Montagnards & 9 yards proposal

Stephen Goranson goranson at DUKE.EDU
Mon Jan 19 15:57:22 UTC 2004


Two small questions and one bigger.

1. Doug Wilson, may I ask about your mention of "four instances in the book"?
Are you counting any besides those in the 1967 book hardbound page 161 (140
paperback ["full nine yards" and "...ninth yard"]) and 173 (150 pb ["The whole
nine yards."])? If so what?

2. A www.newspaperarchive.com search returned a supposed 6 May 1949
Friday "whole nine yards" in Chronicle Telegram, Elyria, Ohio. But is this
mistaken (perhaps for another Friday, 6 May 1994?), because it
includes "videotaped"
wedding. Also, if this Randall Cunningham is the football player (also married
to a Felicity), he wasn't born by 1949. How accurate is this?

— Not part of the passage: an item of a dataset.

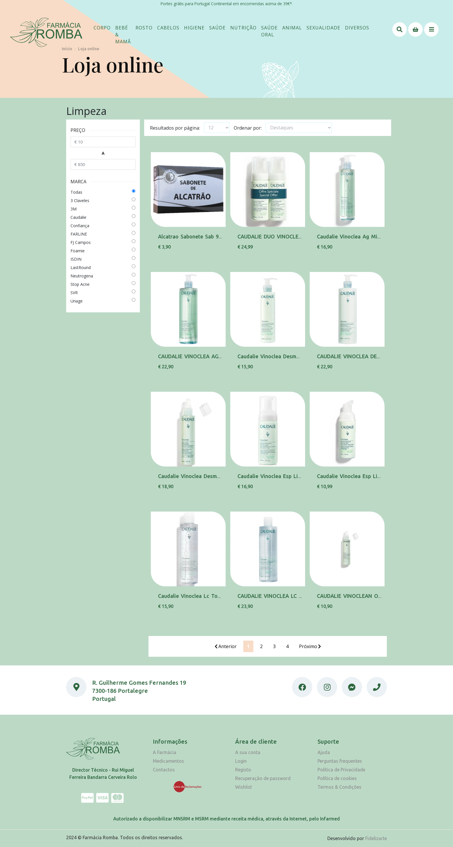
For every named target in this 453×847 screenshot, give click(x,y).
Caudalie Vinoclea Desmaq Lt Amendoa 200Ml (294, 356)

3. More generally, I'm interested in why some etymologies become forgotten or
obscured. After all, looking in this 1967 book, one finds not only "full"
and "whole yards," and "Montagnards" and the latter as "Yards," but even
photographs of them. Speculating baselessly? When I brought this up on a list
of Southeast Asian scholars, a couple of years ago, I revived a debate about
whether the term "Montagnard" itself should be used, much less "Yard." And the
title "Doom Pussy" may be seen by some as tacky.

I'm interested in the dynamics of group name origin forgetting, from an
etymology I have studied
in much more depth. There have been over the centuries 60 different proposals
(some with dozens of publications) for the etymology of "Essenes." (A "heresy"
name, a word in Greek soon after become negative; as also Hebrew "minut.")
Briefly, it turns out that the Hebrew source for the various Greek spellings
(of which English follows merely one) is present in some the, otherwise known
as Essene,
Dead Sea Scrolls, as a self-designation. Evidence is given by J. VanderKam and
me in two essays in The Dead Sea Scrolls After Fifty Years: A Comprehensive
Assessment v.2 (Leiden: Brill, 1999). I suppose this is not the forum to
discuss those ancient and modern factors which had obscured that etymology.
But,
may I ask: are there publications or examples on reluctance to acknowledge some
American dialect (especially group-name) etymologies? Thanks.